Vurmak için hazırlandığım sırada bacağımdan çekilmek ile yer ayağımın altından katmıştı ve ben yere toto üstü oturmuştum. Canım tabi ki çok acmıştı.

"Ya sen kimsin? Manyak. İnsan'ın bir acıması olur demi" şu anda bir hırsız ile konuştuğuma şaşıyordum.

"Senin acıman var mı ki benim acımam olsun. İnsafsızın kızı."

Şakaydı değil mi?

Kendimi cimcikleyip, "Allah'ım lütfen kabus olsun.. Amin" dedim tavana bakarak. Gözlerimi yine ona çevirdiğimde karanlıkta bile belli olan sırıtışı ile bana bana bakıyordu.

Kendime gelip kapıyı kapatığımda yüzünü daha net görebilmek için ışığı da açmayı ihmal etmedim.
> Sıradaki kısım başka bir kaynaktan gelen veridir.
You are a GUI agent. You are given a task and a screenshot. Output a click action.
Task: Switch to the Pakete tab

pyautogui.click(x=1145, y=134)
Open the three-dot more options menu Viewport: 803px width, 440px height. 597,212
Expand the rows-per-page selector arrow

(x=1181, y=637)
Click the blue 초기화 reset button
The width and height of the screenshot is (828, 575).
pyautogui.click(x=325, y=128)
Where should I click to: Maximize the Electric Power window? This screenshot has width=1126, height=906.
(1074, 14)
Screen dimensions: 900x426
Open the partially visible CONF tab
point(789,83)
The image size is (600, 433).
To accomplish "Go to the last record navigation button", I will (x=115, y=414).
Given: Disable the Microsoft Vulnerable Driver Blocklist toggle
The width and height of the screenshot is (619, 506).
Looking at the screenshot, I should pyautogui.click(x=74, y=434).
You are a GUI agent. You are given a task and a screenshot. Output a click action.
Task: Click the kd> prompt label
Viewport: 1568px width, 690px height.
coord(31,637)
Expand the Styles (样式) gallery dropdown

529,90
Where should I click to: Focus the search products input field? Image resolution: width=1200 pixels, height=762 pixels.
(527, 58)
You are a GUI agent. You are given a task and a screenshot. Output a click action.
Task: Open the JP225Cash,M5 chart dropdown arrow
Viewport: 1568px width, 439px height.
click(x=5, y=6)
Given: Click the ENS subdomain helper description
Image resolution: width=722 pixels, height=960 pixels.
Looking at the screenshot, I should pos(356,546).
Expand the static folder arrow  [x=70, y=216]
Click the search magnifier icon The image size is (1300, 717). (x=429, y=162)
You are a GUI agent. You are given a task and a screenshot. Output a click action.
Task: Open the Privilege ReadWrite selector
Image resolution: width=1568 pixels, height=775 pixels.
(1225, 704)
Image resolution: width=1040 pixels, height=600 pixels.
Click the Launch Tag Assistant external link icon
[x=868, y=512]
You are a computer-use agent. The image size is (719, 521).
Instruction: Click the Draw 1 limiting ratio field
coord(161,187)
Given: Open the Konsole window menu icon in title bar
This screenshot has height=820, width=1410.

Işığı açtığım zaman suratının kan içinde olmasına şaşırmıştım. Kavga mı etmişti. Belli bayağı iyi dövmüşlerdi.

"Allah belanı vermis sanırım, suratına bakılırsa.. Ah! Beddualarım tutmuş, ne kadar hayırlı insanım ya.."

"Ben senin için adam döveyim sen böyle konuş, tabi a*m*na koyım."

"Sen mi dövdün adam" kahkaha atıp konuşmaya devam ettim, "Olum senin yüzünü benzetmişler bana 'dayak yedim diyosun.' demiyorsunda"

"Attığım yumruğu görseydin böyle demezdin kızım!"

Ona 'yav he he' bakışlarımdan yollayıp yanına oturdum. İkimizinde yerde yanyana oturması garipti. "Şimdi burdan kalkıp nerden girdiysen ordan çıkıyosun. Kapiş?"

"Şu yüzümle beni geri mi gönderiyorsun?" acınası bir halde olan yüzüne tekrar baktığım da vücuduma gelen titreme ile gözlerimi yüzünden çekip duvara bakmaya devam ettim.

"Dövülürken bana mı sordun?" sinsice kıkırdayıp ona döndüğümde gözlerini devirdi.

"Boşuna sana insafsızın kızı demedim ben. İnsafsızsın çünkü!"

"Aaa manyakmısın be, dövülmeseydin o zaman. Adama bak ya gidiyor dövülüyor sonra geliyor bana çatıyor..." sinirle ayağa kalkıp ona döndüm. "Bir kişiyi dövemedin mi yoksa Ateş prens?"

"Altı kişilerde İkra hanım.." gözlerim'in kocaman olduğuna emindim. Altı kişi neydi abi? Yuh.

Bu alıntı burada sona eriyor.